Lo studio CROWN segna un punto di svolta nel carcinoma polmonare non a piccole cellule (NSCLC) ALK-positivo avanzato. A sette anni, lorlatinib mostra la sopravvivenza libera da progressione (PFS) più lunga mai osservata: mediana non raggiunta, con il 55% dei pazienti ancora in risposta. Rilevante anche la riduzione del 94% del rischio di progressione intracranica, dato cruciale vista l’elevata incidenza di metastasi cerebrali.
Medicina di precisione e diagnosi molecolare
Il beneficio clinico dipende da una diagnosi tempestiva. Il riarrangiamento del gene ALK, presente nel 3-5% dei casi, deve essere identificato subito per indirizzare verso terapie target efficaci. Questo approccio consente di cambiare il decorso della malattia fin dall’esordio.

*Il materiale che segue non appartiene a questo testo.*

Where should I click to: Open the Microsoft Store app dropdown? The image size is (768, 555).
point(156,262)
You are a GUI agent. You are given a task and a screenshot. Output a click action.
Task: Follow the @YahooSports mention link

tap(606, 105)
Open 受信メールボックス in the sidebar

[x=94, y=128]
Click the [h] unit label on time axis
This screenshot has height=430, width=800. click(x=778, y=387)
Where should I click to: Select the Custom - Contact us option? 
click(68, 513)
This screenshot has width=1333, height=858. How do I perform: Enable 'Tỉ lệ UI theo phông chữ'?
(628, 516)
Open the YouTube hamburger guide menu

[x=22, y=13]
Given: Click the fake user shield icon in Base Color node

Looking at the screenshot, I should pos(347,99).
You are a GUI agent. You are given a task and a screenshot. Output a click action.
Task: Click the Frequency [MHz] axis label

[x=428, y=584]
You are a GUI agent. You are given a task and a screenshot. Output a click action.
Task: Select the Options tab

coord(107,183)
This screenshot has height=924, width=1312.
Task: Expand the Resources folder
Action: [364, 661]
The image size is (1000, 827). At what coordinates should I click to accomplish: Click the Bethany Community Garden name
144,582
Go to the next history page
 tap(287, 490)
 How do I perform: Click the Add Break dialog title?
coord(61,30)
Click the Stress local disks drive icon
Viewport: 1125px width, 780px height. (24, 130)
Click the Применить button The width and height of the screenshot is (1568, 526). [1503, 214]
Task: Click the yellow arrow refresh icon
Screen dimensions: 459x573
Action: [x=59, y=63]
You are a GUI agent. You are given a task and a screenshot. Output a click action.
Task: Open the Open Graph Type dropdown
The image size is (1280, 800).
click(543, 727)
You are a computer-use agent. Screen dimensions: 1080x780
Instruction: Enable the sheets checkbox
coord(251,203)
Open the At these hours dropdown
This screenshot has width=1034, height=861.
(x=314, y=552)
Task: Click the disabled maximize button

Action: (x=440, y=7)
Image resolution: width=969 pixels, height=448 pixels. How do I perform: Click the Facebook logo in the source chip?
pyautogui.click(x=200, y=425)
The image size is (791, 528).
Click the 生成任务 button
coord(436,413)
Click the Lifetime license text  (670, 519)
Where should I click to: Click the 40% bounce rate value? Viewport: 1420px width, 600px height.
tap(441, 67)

Un cambio di paradigma terapeutico
Il NSCLC rappresenta l’80-85% dei tumori polmonari e in Italia coinvolge oltre 100.000 persone. Nei pazienti ALK-positivi, spesso giovani e non fumatori, lorlatinib si conferma terapia di riferimento. I dati CROWN consolidano un nuovo modello: non solo risposta al trattamento, ma controllo prolungato della malattia e migliore qualità di vita.